We also compared the pattern of association between sequence variants located around the two discovered loci, social trust and the same list of phenotypes used to compute the genetic correlations. We observed suggestive association signals (p values < 1e−05) between several variants directly upstream of PLPP4 (LD r2 with lead signal < 0.1), neuroticism and depressive symptoms (Fig. 3A). No associations were found between variants around the meta-analysis discovered rs71543507 and any of the psychiatric or psychological phenotypes (Fig. 3B).

Figure 3
figure 3

Regional patterns of association between genetic variants around the discovered loci, social trust, and a non-exhaustive list of psychological and psychiatric phenotypes. (A) Locus on chromosome 10 with lead variant rs12776883 as discovered in the discovery GWAS. (B) Locus on chromosome 7 with lead variant rs71543507 as discovered in the meta-analysis.

Phenome-wide association study

We performed a Phenome-Wide Association Study (PheWAS) to investigate the association between our two discovered lead sequence variants and a broad set of phenotypes available in the Copenhagen Hospital Biobank Cardiovascular Disease Cohort48 (CHB-CVDC, n = 1241 International Classification of Diseases (ICD) -based Phecodes), as well as in studies including European populations stored in the GWAS Atlas resource (n = 3302 phenotypes in July 2023)49.

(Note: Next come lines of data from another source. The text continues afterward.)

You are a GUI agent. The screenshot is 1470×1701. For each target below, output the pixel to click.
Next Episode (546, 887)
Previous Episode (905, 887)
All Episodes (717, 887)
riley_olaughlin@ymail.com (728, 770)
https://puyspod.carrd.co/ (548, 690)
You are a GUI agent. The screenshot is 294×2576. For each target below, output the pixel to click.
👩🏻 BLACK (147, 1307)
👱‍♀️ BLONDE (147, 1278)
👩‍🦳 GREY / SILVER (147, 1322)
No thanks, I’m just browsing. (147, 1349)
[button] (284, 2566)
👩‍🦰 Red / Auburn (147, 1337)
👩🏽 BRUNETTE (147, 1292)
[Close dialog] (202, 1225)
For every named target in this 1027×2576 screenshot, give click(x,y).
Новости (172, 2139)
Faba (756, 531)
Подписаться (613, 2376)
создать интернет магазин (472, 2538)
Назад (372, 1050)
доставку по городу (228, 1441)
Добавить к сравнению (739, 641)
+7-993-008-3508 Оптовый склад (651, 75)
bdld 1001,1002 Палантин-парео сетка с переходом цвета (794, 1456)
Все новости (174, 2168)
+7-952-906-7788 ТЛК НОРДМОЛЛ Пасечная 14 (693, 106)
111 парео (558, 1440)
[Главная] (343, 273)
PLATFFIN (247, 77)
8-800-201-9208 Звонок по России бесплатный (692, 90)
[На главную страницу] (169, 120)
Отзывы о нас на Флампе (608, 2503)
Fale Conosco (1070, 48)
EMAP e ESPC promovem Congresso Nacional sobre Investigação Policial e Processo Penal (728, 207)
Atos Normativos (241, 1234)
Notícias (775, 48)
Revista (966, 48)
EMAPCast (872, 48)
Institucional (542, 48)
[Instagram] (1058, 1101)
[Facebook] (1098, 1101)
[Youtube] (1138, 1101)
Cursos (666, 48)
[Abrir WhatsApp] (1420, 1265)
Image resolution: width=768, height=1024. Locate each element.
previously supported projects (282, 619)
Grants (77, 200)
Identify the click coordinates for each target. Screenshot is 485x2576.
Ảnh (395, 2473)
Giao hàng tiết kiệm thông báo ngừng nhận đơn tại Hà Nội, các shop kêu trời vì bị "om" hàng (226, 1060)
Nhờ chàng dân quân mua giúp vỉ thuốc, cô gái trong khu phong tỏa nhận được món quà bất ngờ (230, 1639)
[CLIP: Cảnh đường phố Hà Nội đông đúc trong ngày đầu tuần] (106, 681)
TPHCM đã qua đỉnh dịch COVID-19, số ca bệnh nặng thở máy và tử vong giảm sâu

The discovery lead sequence variant, rs12776883, did not display association signals either in the GWAS Atlas or CHB-CVDC that were significant after correcting for multiple testing. In the GWAS Atlas, six out of the 16 associations with uncorrected p values < 0.01 were linked to neurological or psychiatric phenotypes, including measurements of different brain regions, sleep efficiency and major depressive disorder.

The meta-analysis lead sequence variant, rs71543507, did not display associations in the GWAS Atlas that were significant after correcting for multiple testing. Noticeably, eight out of the 13 associations with uncorrected p values < 0.01 were linked to neurological, psychiatric or cognitive phenotypes (e.g. feelings of distance or avoidance after a traumatic event; or the size of the orbitofrontal cortex, a region of the brain involved in reward, emotion and depression50); and two to cardiovascular phenotypes (atrial fibrillation in European and cross-ancestry studies). In CHB-CVDC, PheWAS associations were found with five musculoskeletal, infectious, digestive and pregnancy-related phenotypes, after correcting for multiple testing.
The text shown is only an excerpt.